Каджика затащил их в кузов грузовика.
— Спасибо, — не говоря больше ни слова, он вернулся к водительскому сиденью, забрался внутрь и закрыл дверь.
Обхватив себя руками, я попятилась и посмотрела, как он уезжает, и на мгновение мне показалось, что Блейк снова покидает меня. И это снова причиняло боль.
ГЛАВА 31. «ПАССАЖ»
Я не могла дождаться поездки в Бостон. Я проснулась до того, как солнце выглянуло из-за горизонта, и прибыла в аэропорт за три полных часа до своего рейса. Папа подождал, пока я пройду через охрану, а затем ещё немного подождал, пока приземлится самолёт Айлен.
Она сказала папе, чтобы он не тратил свои деньги на доставку, хотя это не было настоящей причиной, по которой она приехала в Роуэн. Настоящая причина заключалась в том, что я попросила её приехать. Я рассказала ей, что папа сделал с собой после того, как обнаружил тело мамы. Я не хотела, чтобы он был один. Я предполагала, что могла бы поручить кому-нибудь другому посидеть с отцом, но папе показалось бы странным, если бы этот человек настоял на том, чтобы переночевать у него. К тому же Айлен была такой болтливой, что отвлекала его от любых мрачных мыслей.
Полёт не был таким беспокойным, как по дороге сюда. Мне не нужно было хвататься за подлокотники или делать успокаивающие вдохи. На путешествие, которое на следующий день заняло бы у меня десять часов, ушло два часа. И это при условии, что погода останется хорошей. Снег замедлил бы меня. Я проверила прогноз, и снегопада не предвиделось, но погода в Новой Англии была переменчивой.
Я взяла такси до общежития. Коры там не было, и я могла собраться спокойно. Если бы она была рядом, я бы почувствовала необходимость завести разговор. Я набила три сумки одеждой, книгами и туалетными принадлежностями. У меня было не так много личных вещей, кроме этих, только одна фотография моей семьи в рамке на прикроватной полке, сделанная в день ориентации.
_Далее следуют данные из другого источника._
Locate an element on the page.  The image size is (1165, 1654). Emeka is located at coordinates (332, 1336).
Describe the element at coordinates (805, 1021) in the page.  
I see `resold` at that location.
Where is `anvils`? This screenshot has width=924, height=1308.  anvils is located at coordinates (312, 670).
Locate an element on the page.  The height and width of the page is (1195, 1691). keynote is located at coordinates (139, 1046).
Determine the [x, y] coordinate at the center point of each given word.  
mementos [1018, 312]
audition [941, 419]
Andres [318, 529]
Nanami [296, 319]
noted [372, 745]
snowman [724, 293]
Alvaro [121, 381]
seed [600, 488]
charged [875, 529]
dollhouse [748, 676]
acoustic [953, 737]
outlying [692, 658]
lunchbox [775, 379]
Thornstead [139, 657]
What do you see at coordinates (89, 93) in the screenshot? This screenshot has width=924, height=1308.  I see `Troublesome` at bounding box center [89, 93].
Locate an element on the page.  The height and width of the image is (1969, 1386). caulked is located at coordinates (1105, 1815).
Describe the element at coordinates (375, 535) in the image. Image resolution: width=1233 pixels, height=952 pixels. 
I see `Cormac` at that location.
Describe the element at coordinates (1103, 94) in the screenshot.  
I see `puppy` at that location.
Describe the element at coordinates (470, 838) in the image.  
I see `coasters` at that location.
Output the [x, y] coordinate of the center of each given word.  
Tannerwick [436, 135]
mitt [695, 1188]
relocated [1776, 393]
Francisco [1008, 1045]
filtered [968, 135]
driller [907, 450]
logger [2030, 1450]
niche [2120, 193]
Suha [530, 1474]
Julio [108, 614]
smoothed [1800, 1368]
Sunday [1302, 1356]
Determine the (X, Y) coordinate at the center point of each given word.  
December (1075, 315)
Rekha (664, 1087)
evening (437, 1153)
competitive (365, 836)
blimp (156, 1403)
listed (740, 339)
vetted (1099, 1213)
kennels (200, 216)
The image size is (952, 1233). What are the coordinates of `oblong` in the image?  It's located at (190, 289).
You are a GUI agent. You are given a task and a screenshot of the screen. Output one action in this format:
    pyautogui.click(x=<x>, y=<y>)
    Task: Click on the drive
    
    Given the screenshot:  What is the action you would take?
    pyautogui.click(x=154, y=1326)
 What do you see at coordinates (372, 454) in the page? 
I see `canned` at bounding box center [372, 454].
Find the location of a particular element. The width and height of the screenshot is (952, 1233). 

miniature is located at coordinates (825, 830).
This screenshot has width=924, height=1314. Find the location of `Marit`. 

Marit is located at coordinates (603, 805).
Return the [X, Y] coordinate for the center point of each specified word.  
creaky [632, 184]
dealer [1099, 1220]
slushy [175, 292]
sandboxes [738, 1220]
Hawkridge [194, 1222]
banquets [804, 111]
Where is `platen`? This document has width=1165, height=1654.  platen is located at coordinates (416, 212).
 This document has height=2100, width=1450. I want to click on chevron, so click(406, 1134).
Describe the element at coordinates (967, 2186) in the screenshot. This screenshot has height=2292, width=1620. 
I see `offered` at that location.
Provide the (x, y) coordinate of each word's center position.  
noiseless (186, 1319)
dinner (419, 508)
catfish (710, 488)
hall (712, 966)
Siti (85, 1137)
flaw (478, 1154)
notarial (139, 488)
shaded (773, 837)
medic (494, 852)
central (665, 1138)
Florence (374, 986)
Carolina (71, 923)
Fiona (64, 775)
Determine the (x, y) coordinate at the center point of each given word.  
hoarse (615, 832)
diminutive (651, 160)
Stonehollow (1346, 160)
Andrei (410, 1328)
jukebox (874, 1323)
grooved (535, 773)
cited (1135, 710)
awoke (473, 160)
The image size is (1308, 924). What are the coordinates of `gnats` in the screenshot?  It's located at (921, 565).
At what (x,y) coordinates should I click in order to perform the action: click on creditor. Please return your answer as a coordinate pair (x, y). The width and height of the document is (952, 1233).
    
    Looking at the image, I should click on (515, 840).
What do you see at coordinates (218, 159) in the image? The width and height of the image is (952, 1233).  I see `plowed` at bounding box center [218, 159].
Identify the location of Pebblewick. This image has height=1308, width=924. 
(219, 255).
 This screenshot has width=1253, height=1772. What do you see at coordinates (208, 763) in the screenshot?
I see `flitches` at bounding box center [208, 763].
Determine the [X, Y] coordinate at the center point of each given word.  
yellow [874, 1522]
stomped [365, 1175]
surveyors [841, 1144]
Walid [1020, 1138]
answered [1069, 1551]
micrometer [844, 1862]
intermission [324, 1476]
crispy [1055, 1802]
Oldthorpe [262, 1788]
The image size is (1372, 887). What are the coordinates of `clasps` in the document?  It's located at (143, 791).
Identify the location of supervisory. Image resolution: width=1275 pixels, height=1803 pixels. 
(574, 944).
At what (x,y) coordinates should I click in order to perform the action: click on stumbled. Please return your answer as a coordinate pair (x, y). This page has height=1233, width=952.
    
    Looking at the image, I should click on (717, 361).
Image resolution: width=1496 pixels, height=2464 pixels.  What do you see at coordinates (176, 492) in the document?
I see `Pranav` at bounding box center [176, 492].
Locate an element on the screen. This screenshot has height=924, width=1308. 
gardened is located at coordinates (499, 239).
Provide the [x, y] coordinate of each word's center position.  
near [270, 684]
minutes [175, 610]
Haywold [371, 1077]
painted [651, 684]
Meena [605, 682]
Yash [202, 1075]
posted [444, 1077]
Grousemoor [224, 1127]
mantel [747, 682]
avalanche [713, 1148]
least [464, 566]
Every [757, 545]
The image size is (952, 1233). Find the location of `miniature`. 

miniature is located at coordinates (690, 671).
Мама надела тёмные очки, чтобы скрыть слёзы.
Я засунула фотографию в рамке между двумя шарфами, затем переоделась в свою любимую пару брюк — чёрные кожаные леггинсы, которые я купила на первом курсе колледжа, — и мешковатый фиолетовый свитер. Я застегнула молнию на последней сумке, затем одну за другой отнесла их в свою машину, которая была припаркована снаружи, замаскированная двумя дюймами покрытого коркой снега. Потребовалось несколько попыток, чтобы поднять багажник, так как он был намертво заморожен. Я не могла дождаться весны.
Разместив все вещи, я прогулялась по кампусу, затем села на скамейку, чтобы посмотреть, как солнце опускается за кирпичные здания и окрашивает Чарльз в оранжевый цвет. Это было то, чего я никогда не делала, не сидела спокойно без книги для чтения, бумаги для изучения или телефона, чтобы пролистать. Мама говорила, что неподвижность позволяет воспринимать невидимое. До этого момента я никогда не понимала, что она имела в виду.
Я видела, как страх отразился на лице ребёнка, когда он потерял мать из виду, а затем его охватило облегчение, когда он нашёл её. Я видела, как боль сморщила лоб бегуна. Я видела отчаяние в глазах подростка, когда он шёл с острыми коленями, засунув руки в карманы. Я почувствовала волнение, исходящее от женщины, разговаривающей по телефону.
Насытившись чужими эмоциями, я направилась обратно в общежитие. Кора уже была там, в её тёмном, подведённом карандашом взгляде сквозило беспокойство.
— Ты сняла простыни с кровати, — сказала она.
— Да. Я всё упаковала.
— Ты должна провести здесь ночь, а утром уехать.
— Мне нравится вести машину ночью. Это успокаивает.
Она поморщилась, отчего серебряная шпилька в её носу сверкнула.
— Ты очень странная девушка, Катори Прайс. Но я хочу, чтобы ты знала, что ты была моей любимой соседкой по комнате.
— Потому что я ухожу?
Она улыбнулась.
— Потому что ты была уважительна. Потому что ты не думала, что я какая-то практикующая ведьма. Очевидно, некоторые девушки с третьего этажа думают, что я творю заклинания в свободное время.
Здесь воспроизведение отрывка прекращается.